AUFGABE
Kannst du alles von der Zeile mit „Task: Expand the Profile section chevron“ bis hinunter zur Zeile mit „pos(197,580)“ so abändern, dass „Incoming“ durch „Outgoing“ ersetzt ist, und nur diese Zeilen sonst unverändert wiedergeben?

MATERIAL ZUR ÜBUNG
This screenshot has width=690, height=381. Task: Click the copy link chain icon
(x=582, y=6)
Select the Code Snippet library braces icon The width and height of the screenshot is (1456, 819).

---

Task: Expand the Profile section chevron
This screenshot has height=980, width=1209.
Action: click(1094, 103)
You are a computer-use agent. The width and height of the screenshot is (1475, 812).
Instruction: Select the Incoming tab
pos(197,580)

==

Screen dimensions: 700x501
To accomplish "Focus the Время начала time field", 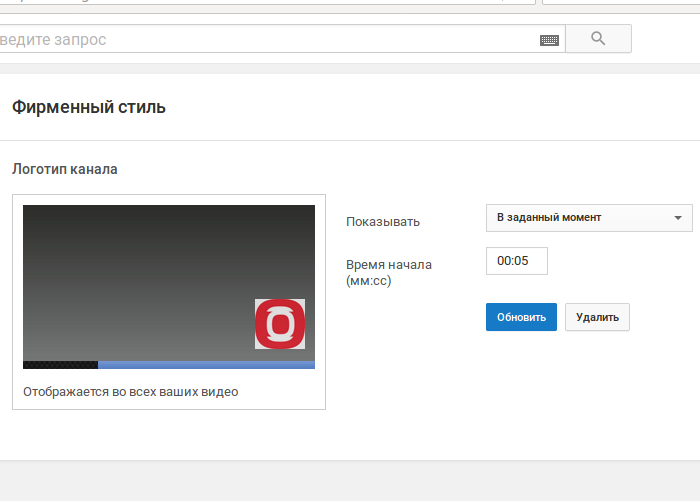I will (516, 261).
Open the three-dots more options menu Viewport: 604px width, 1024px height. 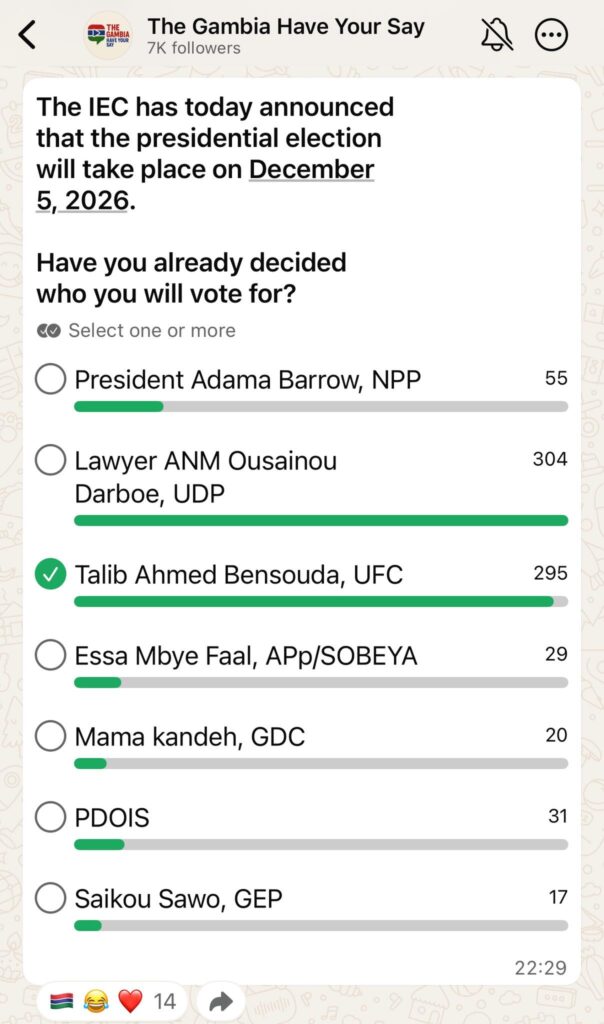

LÖSUNG
Task: Expand the Profile section chevron
This screenshot has height=980, width=1209.
Action: click(1094, 103)
You are a computer-use agent. The width and height of the screenshot is (1475, 812).
Instruction: Select the Outgoing tab
pos(197,580)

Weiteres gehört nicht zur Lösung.